Sie haben kein Problem damit, sie haben keine Angst, dass das Innovationsmanagement der Logistik Geld kosten und sich nicht lohnen könnte oder dass irgendein Hierarch an Status einbüßen könnte, wenn aus der Mitte der Logistik plötzlich eine neue, innovationsträchtige, zukunftsweisende und möglicherweise bald sehr mächtige Mini-Abteilung entsprießt. Mächtig auf jeden Fall, denn: Jeder Neander, der damals im Tal die Erfindung des Rades belächelte, stand ganz schnell im Abseits. Damals wie heute sind Innovationen ein Synonym für Zukunft. Wer die Innovation hat, hat die Zukunft, hat die Macht. Das wissen Sie? Aber die Instanzen über oder neben Ihnen nicht?
Das beklagen viele Entscheidungsträger in Supply Chain Management und Logistik. Das liegt immer noch und immer wieder an der oft beklagenswerten Stellung der Logistik innerhalb des Fächers der Funktionen. Wenn Supply Chain Management nicht als Wettbewerbsvorteil, sondern als lästige Abwicklung von Warenströmen betrachtet wird, dann versucht man natürlich, den störenden Fortsatz maximal schlank und so weit wie möglich investitions- und innovationsfrei zu halten. Das ist eine strategische Entscheidung und wenn man das so sehen mag, kann man das so sehen. Die Frage ist: Darf man das?
Darf man im Zeitalter der Globalisierung, der Digitalisierung, des E-Commerce, der zunehmenden Losgröße 1 und der zerfasernden Kundenwünsche den Wettbewerbsvorteil einer Supply Chain ignorieren?

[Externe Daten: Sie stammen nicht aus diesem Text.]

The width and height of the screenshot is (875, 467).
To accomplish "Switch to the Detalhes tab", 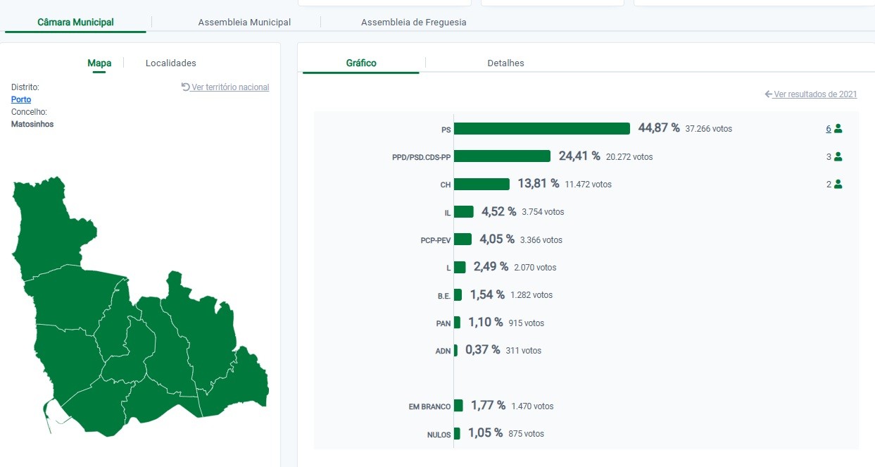I will [505, 63].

Will man dieses Risiko eingehen? Und das Risiko ist beträchtlich: Wer zu spät kommt, den bestraft der First Mover Advantage. Sprich: Wer zu spät innoviert, verliert die substanzielle Innovatorenrendite. Die möchte doch jeder?

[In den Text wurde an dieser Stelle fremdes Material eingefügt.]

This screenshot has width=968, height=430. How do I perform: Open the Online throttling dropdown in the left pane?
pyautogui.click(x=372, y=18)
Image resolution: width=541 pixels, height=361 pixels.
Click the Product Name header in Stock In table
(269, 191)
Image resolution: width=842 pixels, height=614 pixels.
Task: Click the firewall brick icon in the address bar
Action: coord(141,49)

Möchten reicht nicht. Man braucht auch die Organisation und das Know-how dazu. Ein professionelles Innovationsmanagement der Logistik kann man nicht per ordre de mufti etablieren und vor allem nicht über Nacht. Die Best in Class haben ihre Innovationskompetenz über Jahre, wenn nicht Jahrzehnte gezielt und schrittweise entwickelt. Die machen das nicht erst seit gestern. Weil sie wissen: Nicht das beste Produkt gewinnt den Wettbewerb um die Zukunft, sondern die beste Supply Chain. In Zeiten der Globalisierung und der Dynaxität heißt das schlicht: Die innovative Supply Chain ist die bessere Supply Chain.